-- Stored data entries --
■ ■ ■ ■ ■ ■ ■

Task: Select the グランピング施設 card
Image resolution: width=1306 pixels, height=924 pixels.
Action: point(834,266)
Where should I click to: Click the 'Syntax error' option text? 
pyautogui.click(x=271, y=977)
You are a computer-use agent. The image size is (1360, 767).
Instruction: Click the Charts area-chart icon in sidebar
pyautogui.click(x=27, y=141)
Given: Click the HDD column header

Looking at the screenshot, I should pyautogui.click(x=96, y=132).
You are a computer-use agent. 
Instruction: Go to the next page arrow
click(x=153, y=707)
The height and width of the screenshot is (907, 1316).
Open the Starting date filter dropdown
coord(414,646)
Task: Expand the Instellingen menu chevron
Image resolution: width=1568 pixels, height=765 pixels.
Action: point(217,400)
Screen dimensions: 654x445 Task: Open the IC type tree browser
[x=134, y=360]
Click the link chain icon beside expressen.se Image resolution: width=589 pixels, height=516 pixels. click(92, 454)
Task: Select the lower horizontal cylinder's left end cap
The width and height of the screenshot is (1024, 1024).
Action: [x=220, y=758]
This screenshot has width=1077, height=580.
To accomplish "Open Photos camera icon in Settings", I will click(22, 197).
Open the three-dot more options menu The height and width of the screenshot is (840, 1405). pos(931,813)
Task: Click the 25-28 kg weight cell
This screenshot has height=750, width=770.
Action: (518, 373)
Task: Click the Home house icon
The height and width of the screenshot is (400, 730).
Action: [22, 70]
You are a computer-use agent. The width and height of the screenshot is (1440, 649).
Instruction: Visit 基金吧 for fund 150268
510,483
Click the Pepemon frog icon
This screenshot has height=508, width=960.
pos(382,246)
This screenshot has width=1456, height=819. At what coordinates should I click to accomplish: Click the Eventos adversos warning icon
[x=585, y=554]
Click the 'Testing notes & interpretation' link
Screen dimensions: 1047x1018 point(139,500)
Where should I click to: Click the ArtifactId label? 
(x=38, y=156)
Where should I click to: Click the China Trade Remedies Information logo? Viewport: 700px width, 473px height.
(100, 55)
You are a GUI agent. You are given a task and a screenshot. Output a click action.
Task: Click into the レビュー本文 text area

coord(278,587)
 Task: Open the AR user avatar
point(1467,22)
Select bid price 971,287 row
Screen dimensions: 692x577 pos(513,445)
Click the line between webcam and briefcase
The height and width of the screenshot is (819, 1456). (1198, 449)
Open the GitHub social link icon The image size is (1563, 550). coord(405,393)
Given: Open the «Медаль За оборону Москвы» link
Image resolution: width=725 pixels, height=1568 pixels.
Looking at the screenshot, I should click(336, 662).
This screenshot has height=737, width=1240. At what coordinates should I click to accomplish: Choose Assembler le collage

■ ■ ■ ■ ■ ■ ■

Each and every entry needs to be repeated exactly.

Task: Select the グランピング施設 card
Image resolution: width=1306 pixels, height=924 pixels.
Action: point(834,266)
Where should I click to: Click the 'Syntax error' option text? 
pyautogui.click(x=271, y=977)
You are a computer-use agent. The image size is (1360, 767).
Instruction: Click the Charts area-chart icon in sidebar
pyautogui.click(x=27, y=141)
Given: Click the HDD column header

Looking at the screenshot, I should pyautogui.click(x=96, y=132).
You are a computer-use agent. 
Instruction: Go to the next page arrow
click(x=153, y=707)
The height and width of the screenshot is (907, 1316).
Open the Starting date filter dropdown
coord(414,646)
Task: Expand the Instellingen menu chevron
Image resolution: width=1568 pixels, height=765 pixels.
Action: point(217,400)
Screen dimensions: 654x445 Task: Open the IC type tree browser
[x=134, y=360]
Click the link chain icon beside expressen.se Image resolution: width=589 pixels, height=516 pixels. click(92, 454)
Task: Select the lower horizontal cylinder's left end cap
The width and height of the screenshot is (1024, 1024).
Action: [x=220, y=758]
This screenshot has width=1077, height=580.
To accomplish "Open Photos camera icon in Settings", I will click(22, 197).
Open the three-dot more options menu The height and width of the screenshot is (840, 1405). pos(931,813)
Task: Click the 25-28 kg weight cell
This screenshot has height=750, width=770.
Action: (518, 373)
Task: Click the Home house icon
The height and width of the screenshot is (400, 730).
Action: [22, 70]
You are a computer-use agent. The width and height of the screenshot is (1440, 649).
Instruction: Visit 基金吧 for fund 150268
510,483
Click the Pepemon frog icon
This screenshot has height=508, width=960.
pos(382,246)
This screenshot has width=1456, height=819. At what coordinates should I click to accomplish: Click the Eventos adversos warning icon
[x=585, y=554]
Click the 'Testing notes & interpretation' link
Screen dimensions: 1047x1018 point(139,500)
Where should I click to: Click the ArtifactId label? 
(x=38, y=156)
Where should I click to: Click the China Trade Remedies Information logo? Viewport: 700px width, 473px height.
(100, 55)
You are a GUI agent. You are given a task and a screenshot. Output a click action.
Task: Click into the レビュー本文 text area

coord(278,587)
 Task: Open the AR user avatar
point(1467,22)
Select bid price 971,287 row
Screen dimensions: 692x577 pos(513,445)
Click the line between webcam and briefcase
The height and width of the screenshot is (819, 1456). (1198, 449)
Open the GitHub social link icon The image size is (1563, 550). coord(405,393)
Given: Open the «Медаль За оборону Москвы» link
Image resolution: width=725 pixels, height=1568 pixels.
Looking at the screenshot, I should click(336, 662).
This screenshot has height=737, width=1240. At what coordinates should I click to accomplish: Choose Assembler le collage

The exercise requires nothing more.